Das Haus der Geschichte hat das Ausstellungskonzept vorgestellt: Danach sollen die kleinen Büroräume erhalten bleiben, um einen sinnlichen Eindruck vom „Schreibtischtäter-Ort“ zu vermitteln. Eröffnung soll Ende 2016, Anfang 2017 sein.

Klima/Nachhaltigkeit : Thomas Faltin (fal)

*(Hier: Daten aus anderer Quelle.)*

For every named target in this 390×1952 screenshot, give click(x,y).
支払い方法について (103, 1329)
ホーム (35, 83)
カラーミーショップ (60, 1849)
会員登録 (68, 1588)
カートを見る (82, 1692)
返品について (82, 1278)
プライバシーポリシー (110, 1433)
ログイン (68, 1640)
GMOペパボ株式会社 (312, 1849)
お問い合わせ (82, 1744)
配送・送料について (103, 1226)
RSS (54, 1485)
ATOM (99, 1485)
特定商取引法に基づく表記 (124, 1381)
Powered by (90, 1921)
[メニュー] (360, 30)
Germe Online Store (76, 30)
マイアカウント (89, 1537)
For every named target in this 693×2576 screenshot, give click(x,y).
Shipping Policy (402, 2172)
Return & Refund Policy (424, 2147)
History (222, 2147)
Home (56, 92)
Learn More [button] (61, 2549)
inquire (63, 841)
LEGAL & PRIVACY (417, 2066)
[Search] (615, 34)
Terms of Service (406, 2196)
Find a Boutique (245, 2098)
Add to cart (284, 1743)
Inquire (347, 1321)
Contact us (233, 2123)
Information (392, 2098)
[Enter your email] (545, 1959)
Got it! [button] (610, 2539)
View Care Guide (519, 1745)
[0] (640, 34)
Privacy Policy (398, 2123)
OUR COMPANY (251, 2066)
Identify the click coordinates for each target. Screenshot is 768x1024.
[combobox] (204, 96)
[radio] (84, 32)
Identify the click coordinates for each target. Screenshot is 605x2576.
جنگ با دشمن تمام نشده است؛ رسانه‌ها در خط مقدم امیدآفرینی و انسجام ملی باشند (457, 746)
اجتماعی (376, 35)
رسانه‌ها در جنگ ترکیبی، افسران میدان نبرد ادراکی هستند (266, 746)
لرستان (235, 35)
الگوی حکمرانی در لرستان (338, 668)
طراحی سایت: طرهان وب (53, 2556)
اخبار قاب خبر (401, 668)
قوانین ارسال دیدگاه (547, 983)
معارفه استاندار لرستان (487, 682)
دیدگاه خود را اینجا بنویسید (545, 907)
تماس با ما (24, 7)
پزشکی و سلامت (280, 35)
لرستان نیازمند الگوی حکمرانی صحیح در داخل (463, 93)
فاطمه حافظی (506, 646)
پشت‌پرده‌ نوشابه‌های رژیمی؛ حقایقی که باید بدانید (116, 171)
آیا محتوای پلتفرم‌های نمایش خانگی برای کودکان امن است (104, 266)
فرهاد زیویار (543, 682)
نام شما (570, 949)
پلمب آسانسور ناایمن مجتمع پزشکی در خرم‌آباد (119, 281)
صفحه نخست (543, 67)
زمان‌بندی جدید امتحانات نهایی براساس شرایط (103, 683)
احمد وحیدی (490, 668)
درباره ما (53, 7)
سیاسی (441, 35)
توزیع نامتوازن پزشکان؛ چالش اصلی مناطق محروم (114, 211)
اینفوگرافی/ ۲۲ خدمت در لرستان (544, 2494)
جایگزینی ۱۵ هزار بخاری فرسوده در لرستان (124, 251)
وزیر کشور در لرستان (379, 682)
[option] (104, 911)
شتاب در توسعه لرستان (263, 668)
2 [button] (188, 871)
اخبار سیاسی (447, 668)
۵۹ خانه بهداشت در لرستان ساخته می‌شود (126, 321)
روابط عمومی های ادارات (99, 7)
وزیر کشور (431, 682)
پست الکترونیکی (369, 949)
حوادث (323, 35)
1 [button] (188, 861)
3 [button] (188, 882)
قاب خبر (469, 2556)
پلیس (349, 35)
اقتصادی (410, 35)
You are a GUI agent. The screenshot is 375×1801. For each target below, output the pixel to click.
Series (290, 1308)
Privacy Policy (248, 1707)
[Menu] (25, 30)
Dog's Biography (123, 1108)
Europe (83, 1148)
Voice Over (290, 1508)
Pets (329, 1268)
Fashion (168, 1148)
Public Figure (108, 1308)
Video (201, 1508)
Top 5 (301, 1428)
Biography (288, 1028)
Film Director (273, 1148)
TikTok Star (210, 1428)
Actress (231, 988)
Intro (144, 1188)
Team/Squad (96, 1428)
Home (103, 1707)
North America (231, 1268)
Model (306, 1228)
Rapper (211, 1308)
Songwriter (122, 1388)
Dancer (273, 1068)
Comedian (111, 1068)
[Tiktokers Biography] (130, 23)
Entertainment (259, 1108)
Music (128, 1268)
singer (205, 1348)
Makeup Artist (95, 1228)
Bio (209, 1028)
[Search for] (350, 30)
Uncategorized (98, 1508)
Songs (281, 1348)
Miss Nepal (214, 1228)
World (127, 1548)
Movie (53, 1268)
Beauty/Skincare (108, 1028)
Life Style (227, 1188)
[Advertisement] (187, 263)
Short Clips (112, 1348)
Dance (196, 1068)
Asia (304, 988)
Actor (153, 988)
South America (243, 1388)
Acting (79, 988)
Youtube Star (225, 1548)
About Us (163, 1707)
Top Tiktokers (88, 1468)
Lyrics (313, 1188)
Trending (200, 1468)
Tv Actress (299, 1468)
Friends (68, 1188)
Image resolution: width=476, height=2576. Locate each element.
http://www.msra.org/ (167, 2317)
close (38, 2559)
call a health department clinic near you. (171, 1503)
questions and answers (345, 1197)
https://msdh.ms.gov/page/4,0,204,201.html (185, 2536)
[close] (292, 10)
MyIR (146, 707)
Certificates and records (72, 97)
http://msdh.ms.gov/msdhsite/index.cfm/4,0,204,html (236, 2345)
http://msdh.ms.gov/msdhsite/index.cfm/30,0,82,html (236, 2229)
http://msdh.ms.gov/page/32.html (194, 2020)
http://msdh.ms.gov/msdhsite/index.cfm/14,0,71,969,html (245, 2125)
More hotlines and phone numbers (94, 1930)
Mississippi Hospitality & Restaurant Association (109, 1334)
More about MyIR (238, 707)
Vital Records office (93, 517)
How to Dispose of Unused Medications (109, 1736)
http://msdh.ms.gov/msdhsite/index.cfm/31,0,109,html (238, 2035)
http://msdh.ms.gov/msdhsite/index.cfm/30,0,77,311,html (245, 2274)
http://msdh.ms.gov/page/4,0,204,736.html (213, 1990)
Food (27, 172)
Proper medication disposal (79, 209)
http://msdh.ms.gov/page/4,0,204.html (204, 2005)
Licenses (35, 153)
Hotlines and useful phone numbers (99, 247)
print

Stuttgart - Aus der Not eine Tugend machen, das versucht Paula Lutum-Lenger, die Ausstellungsleiterin des Hauses der Geschichte, in diesen Tagen. Denn die Fläche für die Dauerausstellung im geplanten Gedenkort Hotel Silber ist ja auf die Hälfte zusammenschnurrt, von 600 auf 300 Quadratmeter, weil sich Land und Stadt aus Kostengründen darauf geeinigt hatten, das zweite Obergeschoss anderweitig zu vermieten. Die Lösung der Historiker lautet nun: Fenster in die Geschichte auftun.

 

Schon auf dem Bürgersteig vor dem Hotel Silber könnte das erste Fenster, eine Art Vitrine, stehen. Viele kennen jenes Foto des württembergischen Staatspräsidenten Eugen Bolz, der nach einem Verhör im Hotel Silber auf der Straße von einer Menschenmenge zusammengeschrien wird – am authentischen Ort könnte eines Tages die Verfolgung der alten Staatsmacht thematisiert werden. Im Erdgeschoss im ehemaligen Frühstücksraum des Luxushotels soll an die Vorgeschichte des Gebäudes angeknüpft werden, im Keller wird in einem weiteren Fenster an die alten Verwahrzellen erinnert. Durch diese geschickte Auslagerung bleibt mehr Raum in der eigentlichen Ausstellung für andere Themen.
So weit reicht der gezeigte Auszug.